▶ [Objective]: Pick out each line in the items below that contains the string "mencegah". Case counts.

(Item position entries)
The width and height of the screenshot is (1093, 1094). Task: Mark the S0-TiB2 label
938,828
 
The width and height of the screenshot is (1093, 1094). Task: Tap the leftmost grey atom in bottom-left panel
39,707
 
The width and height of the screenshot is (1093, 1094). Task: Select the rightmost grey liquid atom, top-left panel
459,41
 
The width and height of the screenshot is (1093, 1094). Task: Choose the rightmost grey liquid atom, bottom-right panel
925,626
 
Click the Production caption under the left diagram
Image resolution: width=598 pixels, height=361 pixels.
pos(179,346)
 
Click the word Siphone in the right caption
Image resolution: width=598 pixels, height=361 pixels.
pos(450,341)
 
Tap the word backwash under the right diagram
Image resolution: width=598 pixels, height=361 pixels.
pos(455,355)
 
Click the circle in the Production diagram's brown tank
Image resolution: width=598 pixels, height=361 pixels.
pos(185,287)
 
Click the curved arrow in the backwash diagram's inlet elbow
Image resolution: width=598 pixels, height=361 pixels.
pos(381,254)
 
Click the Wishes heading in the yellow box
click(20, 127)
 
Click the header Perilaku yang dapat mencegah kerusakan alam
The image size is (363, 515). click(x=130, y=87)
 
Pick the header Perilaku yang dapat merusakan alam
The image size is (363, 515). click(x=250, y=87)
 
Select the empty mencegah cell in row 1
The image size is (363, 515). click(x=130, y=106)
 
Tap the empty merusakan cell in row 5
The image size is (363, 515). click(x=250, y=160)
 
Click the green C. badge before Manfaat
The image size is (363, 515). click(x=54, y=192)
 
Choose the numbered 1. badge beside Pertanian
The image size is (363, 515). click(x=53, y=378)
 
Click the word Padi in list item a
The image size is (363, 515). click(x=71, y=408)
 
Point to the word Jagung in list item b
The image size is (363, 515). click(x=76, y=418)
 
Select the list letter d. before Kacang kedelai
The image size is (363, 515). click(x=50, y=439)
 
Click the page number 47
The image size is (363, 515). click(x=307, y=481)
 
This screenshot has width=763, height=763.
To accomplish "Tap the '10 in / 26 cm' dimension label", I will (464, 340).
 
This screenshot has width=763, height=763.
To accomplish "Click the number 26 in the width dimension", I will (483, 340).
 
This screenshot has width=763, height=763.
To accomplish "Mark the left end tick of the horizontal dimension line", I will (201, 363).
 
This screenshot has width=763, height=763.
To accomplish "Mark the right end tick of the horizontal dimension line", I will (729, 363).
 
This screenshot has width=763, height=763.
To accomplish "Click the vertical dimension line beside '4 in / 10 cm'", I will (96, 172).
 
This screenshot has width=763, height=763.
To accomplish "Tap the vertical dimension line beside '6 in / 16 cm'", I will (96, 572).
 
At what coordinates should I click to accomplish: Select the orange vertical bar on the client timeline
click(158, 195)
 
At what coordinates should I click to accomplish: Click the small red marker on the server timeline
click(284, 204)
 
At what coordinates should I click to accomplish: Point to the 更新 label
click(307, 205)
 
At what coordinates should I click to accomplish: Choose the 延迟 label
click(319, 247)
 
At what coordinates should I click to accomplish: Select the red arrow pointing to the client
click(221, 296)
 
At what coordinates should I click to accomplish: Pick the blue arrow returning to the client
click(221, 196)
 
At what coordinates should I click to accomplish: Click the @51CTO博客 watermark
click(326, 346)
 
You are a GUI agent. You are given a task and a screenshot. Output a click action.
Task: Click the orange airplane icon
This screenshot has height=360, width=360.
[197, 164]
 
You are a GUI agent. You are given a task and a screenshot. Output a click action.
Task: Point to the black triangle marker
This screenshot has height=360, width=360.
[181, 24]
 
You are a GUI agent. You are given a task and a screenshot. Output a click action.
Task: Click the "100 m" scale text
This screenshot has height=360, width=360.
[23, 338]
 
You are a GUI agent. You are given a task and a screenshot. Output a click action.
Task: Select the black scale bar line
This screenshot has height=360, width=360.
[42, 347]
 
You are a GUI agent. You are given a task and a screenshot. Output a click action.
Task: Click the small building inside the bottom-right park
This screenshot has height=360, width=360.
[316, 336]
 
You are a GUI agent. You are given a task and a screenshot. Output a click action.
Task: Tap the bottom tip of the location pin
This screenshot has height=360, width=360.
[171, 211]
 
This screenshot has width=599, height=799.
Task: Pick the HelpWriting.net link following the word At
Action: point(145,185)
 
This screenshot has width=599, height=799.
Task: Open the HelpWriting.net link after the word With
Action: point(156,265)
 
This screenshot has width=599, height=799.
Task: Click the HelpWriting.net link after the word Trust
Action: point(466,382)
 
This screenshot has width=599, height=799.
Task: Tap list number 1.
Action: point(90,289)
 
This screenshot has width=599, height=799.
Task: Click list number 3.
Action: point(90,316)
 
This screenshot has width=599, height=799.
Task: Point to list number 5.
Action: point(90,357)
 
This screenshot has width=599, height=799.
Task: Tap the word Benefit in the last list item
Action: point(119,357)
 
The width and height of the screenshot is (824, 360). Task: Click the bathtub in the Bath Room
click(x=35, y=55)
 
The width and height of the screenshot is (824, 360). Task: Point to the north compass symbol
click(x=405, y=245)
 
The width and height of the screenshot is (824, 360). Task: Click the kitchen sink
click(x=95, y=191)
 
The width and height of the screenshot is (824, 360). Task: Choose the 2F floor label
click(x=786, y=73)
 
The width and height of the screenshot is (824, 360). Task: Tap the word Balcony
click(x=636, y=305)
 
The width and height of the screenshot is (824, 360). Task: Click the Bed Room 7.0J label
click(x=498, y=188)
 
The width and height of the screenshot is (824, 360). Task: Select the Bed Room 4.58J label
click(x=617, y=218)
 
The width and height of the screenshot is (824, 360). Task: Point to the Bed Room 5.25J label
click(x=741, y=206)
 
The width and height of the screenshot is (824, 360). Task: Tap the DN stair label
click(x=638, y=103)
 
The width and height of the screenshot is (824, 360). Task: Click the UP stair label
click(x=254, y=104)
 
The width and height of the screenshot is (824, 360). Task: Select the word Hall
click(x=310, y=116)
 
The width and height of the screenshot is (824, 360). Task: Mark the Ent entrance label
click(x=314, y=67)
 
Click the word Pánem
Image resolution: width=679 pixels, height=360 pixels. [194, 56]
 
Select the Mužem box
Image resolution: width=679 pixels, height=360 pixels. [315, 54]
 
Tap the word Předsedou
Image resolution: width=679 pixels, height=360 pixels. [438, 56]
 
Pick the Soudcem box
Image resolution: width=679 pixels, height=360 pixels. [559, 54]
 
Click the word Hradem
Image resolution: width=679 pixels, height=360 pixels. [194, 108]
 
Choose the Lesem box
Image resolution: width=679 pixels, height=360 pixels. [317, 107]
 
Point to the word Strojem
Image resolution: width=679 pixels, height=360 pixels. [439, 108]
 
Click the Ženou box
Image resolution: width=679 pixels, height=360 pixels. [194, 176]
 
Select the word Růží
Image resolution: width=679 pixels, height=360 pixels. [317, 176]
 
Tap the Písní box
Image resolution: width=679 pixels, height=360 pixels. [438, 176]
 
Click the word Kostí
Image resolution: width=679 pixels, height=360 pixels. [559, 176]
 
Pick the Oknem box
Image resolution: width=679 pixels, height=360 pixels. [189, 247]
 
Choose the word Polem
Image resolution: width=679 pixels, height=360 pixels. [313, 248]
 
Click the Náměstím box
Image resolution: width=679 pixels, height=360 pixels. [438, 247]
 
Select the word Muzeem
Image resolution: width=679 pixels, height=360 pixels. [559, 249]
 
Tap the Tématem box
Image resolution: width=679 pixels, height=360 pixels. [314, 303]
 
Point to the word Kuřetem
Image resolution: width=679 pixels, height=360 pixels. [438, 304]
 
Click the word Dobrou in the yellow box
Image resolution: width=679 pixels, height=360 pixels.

▶ [Result of the exercise]:
Click the header Perilaku yang dapat mencegah kerusakan alam
Select the empty mencegah cell in row 1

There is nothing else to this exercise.